Should this work?

Marco Leise Marco.Leise at gmx.de
Thu Jan 9 08:30:18 PST 2014


Am Thu, 09 Jan 2014 15:20:13 +0000
schrieb "John Colvin" <john.loughran.colvin at gmail.com>:

> On Thursday, 9 January 2014 at 14:34:43 UTC, John Colvin wrote:
> > On Thursday, 9 January 2014 at 14:08:02 UTC, Manu wrote:
> >> This works fine:
> >>  string x = find("Hello", 'H');
> >>
> >> This doesn't:
> >>  string y = find(retro("Hello"), 'H');
> >>  > Error: cannot implicitly convert expression 
> >> (find(retro("Hello"), 'H'))
> >> of type Result!() to string
> >
> > In order to return the result as a string it would require an 
> > allocation. You have to request that allocation (and associated 
> > eager evaluation) explicitly
> >
> > string y = "Hello".retro.find('H').to!string;
> >
> >
> > However, I think to get the expected result from unicode you 
> > need
> >
> > string y = "Hello".byGrapheme.retro.find('H').to!string;
> >
> > but I might be wrong.
> 
> Oh. I see you actually wanted strrchr behaviour. That's different.

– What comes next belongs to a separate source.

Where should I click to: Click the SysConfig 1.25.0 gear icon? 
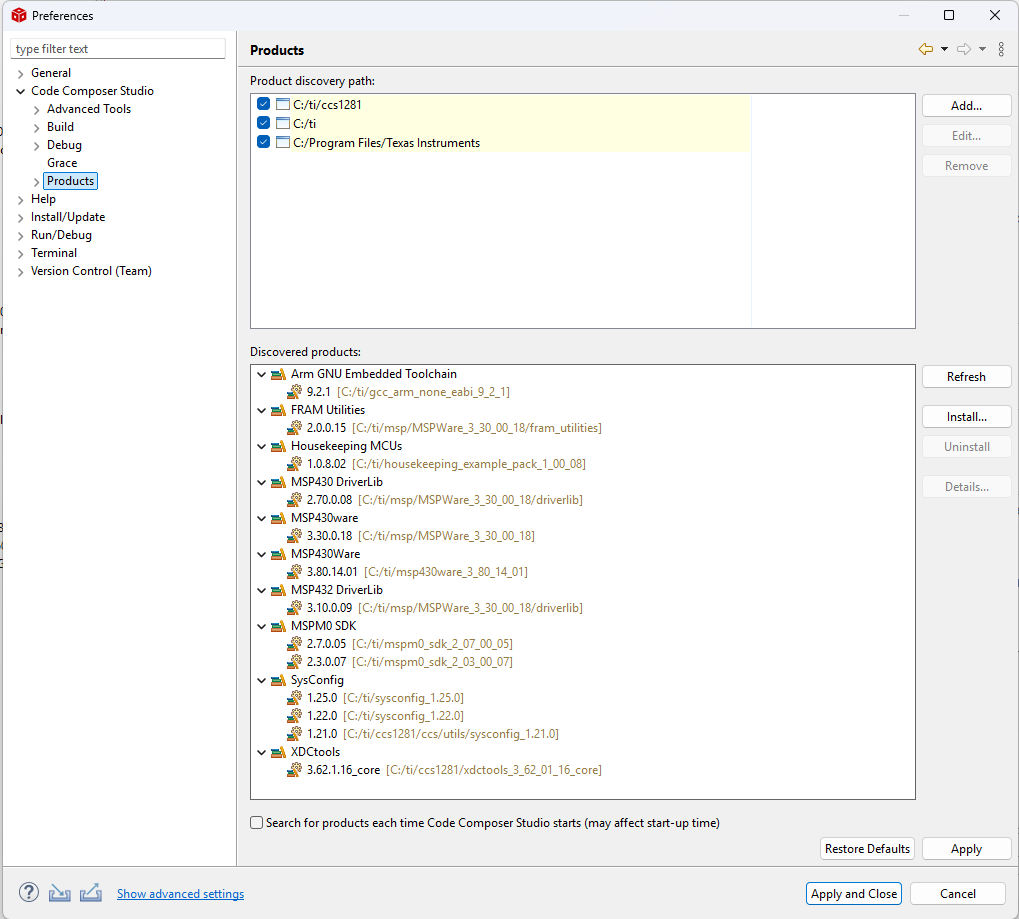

The point about graphemes is good. D's functions still stop
mid-way. From UTF-8 you can iterate UTF-32 code points, but
grapheme clusters are the new characters. I.e. the basic need
to iterate Unicode _characters_ is not supported!
I cannot even come up with use cases for working with code
points and think they are a conceptual black hole. Something
carried over from a time when grapheme clusters didn't exist.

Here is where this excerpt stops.